■ TO DO ■
Needed from the data below: every line from the one with "The height and width of the screenshot is (1456, 833)." up to and including the one with "is (1277, 777).", repeated exactly and with nothing else.
===== DATA PROVIDED =====
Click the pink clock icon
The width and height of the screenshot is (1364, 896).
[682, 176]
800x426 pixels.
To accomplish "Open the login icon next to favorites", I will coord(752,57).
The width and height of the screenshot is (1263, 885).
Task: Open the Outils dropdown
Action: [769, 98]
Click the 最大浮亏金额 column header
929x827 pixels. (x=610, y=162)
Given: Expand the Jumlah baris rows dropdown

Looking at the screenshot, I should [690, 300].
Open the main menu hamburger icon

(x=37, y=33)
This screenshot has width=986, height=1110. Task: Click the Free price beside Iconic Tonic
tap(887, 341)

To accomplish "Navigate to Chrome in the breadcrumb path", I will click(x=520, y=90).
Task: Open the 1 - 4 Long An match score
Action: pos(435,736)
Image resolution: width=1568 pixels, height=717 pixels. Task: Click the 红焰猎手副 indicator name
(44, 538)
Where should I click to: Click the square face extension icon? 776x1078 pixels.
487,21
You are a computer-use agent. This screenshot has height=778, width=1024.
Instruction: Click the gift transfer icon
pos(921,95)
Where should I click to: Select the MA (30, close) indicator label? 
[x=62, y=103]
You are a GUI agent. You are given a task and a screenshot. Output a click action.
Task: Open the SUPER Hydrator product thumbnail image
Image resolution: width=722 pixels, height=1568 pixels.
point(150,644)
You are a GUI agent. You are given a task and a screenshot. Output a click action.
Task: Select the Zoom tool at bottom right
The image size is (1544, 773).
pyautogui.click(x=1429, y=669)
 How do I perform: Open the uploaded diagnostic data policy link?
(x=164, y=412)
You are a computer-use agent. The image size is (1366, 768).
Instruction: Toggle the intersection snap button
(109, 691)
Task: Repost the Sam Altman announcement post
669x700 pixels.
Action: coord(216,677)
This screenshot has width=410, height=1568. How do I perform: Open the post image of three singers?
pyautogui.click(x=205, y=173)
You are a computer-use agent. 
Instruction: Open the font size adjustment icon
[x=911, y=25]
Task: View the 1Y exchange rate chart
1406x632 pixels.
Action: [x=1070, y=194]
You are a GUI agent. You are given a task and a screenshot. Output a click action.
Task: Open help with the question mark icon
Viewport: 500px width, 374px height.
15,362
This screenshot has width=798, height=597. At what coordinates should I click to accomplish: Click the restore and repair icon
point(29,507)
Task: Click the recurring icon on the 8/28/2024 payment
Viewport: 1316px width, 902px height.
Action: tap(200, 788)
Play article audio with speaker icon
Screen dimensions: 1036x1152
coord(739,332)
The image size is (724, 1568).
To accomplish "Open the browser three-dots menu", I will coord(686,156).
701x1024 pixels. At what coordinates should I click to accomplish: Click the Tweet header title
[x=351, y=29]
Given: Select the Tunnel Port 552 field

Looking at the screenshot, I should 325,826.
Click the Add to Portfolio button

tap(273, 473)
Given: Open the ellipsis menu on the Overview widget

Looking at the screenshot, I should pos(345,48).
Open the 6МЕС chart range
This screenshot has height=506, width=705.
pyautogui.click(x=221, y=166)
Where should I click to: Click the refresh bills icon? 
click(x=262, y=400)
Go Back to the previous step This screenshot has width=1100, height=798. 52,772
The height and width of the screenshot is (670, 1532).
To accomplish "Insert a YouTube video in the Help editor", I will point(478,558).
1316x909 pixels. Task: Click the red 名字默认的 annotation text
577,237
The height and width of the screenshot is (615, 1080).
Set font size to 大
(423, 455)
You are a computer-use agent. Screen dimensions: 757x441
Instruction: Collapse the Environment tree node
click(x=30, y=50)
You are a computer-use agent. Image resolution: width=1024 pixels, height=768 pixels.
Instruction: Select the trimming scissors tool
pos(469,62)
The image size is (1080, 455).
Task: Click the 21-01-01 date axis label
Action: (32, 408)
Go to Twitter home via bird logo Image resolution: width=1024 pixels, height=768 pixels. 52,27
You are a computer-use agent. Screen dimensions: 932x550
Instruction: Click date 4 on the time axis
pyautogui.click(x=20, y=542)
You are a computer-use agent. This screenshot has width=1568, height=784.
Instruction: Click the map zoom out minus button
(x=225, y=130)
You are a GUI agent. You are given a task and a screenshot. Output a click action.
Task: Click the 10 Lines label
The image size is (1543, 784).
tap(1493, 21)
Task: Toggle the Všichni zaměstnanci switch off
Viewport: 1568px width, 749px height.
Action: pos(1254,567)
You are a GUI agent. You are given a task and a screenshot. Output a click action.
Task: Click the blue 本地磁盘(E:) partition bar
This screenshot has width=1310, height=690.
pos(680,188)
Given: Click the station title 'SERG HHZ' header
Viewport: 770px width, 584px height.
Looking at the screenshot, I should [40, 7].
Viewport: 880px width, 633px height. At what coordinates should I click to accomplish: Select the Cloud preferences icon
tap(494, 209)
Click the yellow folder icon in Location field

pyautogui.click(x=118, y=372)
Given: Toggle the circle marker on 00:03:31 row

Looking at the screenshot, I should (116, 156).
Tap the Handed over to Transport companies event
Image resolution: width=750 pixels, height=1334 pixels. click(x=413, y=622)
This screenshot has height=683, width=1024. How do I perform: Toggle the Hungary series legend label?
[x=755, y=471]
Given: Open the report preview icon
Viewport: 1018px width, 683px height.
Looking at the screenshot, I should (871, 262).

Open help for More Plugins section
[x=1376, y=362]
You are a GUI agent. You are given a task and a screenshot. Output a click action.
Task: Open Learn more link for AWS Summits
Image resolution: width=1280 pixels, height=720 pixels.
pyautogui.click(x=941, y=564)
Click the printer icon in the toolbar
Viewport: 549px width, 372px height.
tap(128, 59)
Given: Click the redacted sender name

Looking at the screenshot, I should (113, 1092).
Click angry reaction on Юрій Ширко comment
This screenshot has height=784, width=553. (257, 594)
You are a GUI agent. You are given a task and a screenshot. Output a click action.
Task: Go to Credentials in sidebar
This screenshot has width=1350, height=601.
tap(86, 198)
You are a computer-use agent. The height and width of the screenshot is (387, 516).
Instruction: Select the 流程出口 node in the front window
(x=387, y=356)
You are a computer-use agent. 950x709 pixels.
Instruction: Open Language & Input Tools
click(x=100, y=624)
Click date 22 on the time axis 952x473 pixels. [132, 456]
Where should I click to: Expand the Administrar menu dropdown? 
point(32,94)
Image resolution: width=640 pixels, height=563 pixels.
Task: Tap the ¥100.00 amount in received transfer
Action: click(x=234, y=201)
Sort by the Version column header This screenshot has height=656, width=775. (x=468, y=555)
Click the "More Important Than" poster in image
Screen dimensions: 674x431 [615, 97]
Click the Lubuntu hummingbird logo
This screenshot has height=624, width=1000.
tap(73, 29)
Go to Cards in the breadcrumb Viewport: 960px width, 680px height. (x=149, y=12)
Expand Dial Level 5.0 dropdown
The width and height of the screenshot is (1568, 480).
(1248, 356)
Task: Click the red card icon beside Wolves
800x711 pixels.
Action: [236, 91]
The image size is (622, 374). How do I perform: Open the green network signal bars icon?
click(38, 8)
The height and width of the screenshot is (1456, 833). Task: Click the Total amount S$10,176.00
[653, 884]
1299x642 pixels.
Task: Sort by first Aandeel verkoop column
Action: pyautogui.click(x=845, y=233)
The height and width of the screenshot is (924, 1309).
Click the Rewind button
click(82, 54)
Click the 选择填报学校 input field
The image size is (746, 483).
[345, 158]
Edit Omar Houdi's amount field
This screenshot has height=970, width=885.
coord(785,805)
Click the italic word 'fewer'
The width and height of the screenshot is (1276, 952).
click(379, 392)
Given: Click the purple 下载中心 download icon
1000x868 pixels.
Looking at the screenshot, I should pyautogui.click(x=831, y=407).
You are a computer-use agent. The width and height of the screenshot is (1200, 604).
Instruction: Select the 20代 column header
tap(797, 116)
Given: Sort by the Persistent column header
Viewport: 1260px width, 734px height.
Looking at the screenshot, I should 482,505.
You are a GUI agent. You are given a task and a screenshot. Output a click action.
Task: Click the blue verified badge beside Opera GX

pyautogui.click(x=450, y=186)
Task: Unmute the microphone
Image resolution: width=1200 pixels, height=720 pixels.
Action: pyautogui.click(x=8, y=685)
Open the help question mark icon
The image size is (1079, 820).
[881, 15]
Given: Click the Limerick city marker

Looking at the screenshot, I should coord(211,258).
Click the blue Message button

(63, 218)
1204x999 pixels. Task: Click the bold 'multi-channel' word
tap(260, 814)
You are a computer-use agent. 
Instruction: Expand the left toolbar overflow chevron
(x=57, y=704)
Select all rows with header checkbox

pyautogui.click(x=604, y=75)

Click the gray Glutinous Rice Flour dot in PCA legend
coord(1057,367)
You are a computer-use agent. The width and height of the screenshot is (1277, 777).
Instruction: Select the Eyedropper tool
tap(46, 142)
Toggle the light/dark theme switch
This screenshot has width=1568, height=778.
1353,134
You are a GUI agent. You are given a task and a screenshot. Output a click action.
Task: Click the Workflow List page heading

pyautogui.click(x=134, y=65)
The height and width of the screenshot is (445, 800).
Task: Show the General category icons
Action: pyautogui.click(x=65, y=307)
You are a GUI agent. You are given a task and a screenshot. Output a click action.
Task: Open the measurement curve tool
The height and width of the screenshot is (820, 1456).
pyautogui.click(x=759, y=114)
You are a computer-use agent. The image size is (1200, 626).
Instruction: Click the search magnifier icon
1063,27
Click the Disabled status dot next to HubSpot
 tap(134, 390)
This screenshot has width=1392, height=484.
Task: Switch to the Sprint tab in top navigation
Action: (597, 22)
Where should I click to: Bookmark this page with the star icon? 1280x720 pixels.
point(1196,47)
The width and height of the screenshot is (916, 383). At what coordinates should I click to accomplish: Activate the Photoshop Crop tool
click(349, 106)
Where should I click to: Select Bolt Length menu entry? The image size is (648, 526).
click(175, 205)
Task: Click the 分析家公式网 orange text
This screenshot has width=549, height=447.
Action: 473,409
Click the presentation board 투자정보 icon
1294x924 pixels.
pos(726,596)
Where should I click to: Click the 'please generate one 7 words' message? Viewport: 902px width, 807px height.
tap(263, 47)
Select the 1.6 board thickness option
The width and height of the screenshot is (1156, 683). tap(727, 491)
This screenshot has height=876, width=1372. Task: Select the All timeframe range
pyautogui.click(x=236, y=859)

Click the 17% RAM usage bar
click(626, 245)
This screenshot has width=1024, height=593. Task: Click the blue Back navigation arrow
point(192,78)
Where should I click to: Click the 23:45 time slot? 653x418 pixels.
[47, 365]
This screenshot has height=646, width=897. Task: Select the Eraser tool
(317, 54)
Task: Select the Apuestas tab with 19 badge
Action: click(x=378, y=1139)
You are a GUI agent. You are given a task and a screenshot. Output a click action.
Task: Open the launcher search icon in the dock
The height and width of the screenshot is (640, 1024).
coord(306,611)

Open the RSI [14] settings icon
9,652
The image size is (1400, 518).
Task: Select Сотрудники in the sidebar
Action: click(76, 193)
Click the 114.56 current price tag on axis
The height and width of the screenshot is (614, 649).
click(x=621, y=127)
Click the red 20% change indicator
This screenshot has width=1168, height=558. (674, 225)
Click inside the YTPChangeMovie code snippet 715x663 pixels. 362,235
=====
■ RESPONSE ■
The height and width of the screenshot is (1456, 833). Task: Click the Total amount S$10,176.00
[653, 884]
1299x642 pixels.
Task: Sort by first Aandeel verkoop column
Action: pyautogui.click(x=845, y=233)
The height and width of the screenshot is (924, 1309).
Click the Rewind button
click(82, 54)
Click the 选择填报学校 input field
The image size is (746, 483).
[345, 158]
Edit Omar Houdi's amount field
This screenshot has height=970, width=885.
coord(785,805)
Click the italic word 'fewer'
The width and height of the screenshot is (1276, 952).
click(379, 392)
Given: Click the purple 下载中心 download icon
1000x868 pixels.
Looking at the screenshot, I should pyautogui.click(x=831, y=407).
You are a computer-use agent. The width and height of the screenshot is (1200, 604).
Instruction: Select the 20代 column header
tap(797, 116)
Given: Sort by the Persistent column header
Viewport: 1260px width, 734px height.
Looking at the screenshot, I should 482,505.
You are a GUI agent. You are given a task and a screenshot. Output a click action.
Task: Click the blue verified badge beside Opera GX

pyautogui.click(x=450, y=186)
Task: Unmute the microphone
Image resolution: width=1200 pixels, height=720 pixels.
Action: pyautogui.click(x=8, y=685)
Open the help question mark icon
The image size is (1079, 820).
[881, 15]
Given: Click the Limerick city marker

Looking at the screenshot, I should coord(211,258).
Click the blue Message button

(63, 218)
1204x999 pixels. Task: Click the bold 'multi-channel' word
tap(260, 814)
You are a computer-use agent. 
Instruction: Expand the left toolbar overflow chevron
(x=57, y=704)
Select all rows with header checkbox

pyautogui.click(x=604, y=75)

Click the gray Glutinous Rice Flour dot in PCA legend
coord(1057,367)
You are a computer-use agent. The width and height of the screenshot is (1277, 777).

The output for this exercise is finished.